Your instructions:
Examine each line in the records below for the word "Collapse". Report how many lines contain it, and nothing else.

[Extracted records]

=-=-=

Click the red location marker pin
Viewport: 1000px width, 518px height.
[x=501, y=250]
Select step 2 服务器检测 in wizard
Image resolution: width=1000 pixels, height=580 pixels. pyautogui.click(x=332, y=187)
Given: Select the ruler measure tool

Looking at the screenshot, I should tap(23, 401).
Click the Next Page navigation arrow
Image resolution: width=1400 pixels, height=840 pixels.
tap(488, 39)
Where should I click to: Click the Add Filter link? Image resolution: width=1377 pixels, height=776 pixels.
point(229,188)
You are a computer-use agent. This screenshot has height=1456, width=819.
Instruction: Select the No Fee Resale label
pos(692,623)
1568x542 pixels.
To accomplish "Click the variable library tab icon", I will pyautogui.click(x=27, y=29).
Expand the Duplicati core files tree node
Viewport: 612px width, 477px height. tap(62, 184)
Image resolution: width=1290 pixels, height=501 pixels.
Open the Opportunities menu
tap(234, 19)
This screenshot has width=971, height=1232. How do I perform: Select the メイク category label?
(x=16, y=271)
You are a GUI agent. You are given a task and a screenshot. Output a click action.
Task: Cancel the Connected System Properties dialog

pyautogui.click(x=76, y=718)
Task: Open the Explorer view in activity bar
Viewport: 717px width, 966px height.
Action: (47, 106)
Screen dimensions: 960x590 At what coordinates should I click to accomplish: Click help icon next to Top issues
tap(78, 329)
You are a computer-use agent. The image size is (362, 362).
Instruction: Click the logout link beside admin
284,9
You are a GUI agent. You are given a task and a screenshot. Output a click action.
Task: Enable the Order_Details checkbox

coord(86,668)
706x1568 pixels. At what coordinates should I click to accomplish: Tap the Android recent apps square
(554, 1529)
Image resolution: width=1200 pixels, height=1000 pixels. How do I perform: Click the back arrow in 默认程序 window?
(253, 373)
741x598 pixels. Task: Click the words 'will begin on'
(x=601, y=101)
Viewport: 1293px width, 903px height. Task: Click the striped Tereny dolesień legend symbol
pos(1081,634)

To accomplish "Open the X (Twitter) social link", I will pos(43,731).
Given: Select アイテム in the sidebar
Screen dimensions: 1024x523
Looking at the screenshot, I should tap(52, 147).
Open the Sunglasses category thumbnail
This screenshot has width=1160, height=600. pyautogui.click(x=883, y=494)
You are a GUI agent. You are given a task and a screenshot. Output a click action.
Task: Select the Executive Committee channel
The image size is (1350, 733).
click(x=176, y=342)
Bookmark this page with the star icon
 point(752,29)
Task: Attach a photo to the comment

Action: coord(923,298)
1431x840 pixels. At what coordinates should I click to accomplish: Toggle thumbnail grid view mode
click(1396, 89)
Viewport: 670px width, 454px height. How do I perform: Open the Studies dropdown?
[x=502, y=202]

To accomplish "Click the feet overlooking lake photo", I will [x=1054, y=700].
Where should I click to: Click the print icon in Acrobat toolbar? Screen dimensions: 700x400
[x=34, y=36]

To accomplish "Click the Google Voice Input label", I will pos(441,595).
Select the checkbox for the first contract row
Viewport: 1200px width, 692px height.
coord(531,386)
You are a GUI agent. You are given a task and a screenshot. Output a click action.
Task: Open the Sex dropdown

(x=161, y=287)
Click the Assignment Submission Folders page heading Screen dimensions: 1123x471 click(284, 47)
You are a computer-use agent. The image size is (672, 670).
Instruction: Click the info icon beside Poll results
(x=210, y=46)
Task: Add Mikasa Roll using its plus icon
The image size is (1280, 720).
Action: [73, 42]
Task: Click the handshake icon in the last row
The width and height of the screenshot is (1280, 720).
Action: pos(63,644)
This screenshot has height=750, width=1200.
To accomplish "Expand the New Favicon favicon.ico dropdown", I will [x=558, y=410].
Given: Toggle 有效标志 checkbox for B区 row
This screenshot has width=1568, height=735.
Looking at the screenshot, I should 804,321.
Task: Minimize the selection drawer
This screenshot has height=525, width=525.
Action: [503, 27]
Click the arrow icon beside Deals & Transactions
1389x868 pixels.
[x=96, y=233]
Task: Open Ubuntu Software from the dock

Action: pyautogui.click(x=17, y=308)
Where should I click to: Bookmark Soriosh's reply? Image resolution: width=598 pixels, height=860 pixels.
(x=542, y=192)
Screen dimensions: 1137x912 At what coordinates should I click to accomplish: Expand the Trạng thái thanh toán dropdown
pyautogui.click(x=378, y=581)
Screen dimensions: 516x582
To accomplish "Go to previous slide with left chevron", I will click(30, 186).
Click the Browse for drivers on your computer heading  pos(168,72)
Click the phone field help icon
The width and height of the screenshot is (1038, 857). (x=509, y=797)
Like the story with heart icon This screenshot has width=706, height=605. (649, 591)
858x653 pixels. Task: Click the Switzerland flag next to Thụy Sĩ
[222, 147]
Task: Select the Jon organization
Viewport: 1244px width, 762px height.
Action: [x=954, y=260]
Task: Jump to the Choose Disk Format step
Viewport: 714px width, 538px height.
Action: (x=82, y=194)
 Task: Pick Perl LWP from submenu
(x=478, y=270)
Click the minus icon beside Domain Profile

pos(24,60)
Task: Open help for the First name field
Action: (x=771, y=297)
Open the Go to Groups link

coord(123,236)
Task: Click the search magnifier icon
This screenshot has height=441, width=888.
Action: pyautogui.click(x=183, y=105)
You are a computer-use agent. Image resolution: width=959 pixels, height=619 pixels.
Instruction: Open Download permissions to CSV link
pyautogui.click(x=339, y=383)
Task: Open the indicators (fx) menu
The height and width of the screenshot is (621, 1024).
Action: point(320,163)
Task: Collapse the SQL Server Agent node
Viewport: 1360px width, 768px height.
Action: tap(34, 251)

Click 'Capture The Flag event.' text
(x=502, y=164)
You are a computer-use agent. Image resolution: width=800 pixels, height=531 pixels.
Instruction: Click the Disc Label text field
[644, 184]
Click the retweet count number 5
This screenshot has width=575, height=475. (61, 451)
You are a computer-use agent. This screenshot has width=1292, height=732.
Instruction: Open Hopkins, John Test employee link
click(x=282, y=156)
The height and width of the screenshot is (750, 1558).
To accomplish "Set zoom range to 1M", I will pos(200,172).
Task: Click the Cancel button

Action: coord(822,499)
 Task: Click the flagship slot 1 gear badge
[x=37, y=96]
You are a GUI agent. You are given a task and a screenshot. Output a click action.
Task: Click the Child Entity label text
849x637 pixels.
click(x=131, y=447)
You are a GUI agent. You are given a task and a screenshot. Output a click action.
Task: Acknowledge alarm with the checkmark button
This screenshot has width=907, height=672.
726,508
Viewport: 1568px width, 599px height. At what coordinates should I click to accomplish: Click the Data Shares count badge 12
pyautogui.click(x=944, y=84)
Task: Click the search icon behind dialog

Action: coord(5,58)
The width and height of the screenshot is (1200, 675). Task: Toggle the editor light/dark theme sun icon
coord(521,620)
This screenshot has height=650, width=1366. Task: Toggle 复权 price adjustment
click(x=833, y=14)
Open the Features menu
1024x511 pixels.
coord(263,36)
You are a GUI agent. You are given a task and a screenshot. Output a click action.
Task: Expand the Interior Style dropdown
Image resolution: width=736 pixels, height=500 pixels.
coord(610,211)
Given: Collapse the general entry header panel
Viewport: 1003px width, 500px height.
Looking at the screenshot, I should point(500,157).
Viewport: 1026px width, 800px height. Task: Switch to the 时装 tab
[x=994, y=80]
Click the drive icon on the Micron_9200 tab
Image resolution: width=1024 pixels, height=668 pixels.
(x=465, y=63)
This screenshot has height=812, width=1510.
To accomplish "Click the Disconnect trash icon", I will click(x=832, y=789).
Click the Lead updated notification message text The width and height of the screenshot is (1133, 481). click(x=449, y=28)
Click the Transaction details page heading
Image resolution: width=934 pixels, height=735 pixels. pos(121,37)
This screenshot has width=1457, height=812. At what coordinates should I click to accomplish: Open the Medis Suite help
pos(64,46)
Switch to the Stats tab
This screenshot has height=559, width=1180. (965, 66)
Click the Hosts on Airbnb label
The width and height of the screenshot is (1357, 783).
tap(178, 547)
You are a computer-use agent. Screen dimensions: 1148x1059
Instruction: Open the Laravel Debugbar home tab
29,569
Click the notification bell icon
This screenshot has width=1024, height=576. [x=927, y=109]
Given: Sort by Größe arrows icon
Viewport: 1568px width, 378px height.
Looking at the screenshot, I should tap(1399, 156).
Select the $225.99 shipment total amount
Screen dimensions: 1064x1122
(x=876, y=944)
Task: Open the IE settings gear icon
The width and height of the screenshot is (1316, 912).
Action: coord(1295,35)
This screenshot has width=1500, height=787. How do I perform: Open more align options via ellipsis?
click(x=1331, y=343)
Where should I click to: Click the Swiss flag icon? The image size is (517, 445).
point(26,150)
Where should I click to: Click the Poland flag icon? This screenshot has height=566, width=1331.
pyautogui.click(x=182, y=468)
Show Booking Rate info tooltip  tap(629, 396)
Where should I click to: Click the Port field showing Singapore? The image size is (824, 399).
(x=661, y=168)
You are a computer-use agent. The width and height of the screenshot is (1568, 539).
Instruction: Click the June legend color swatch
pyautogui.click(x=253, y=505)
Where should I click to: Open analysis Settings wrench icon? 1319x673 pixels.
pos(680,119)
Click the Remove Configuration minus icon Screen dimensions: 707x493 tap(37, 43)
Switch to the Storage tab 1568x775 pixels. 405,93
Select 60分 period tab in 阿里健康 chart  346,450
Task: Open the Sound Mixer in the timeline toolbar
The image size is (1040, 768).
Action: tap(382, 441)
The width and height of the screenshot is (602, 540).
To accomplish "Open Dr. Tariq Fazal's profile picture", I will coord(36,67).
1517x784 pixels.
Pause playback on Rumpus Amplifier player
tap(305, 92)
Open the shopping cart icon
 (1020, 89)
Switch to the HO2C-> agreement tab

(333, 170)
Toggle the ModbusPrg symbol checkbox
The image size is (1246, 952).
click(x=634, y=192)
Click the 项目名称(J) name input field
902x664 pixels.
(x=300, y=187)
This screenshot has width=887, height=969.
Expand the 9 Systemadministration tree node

=-=-=

Reply:
2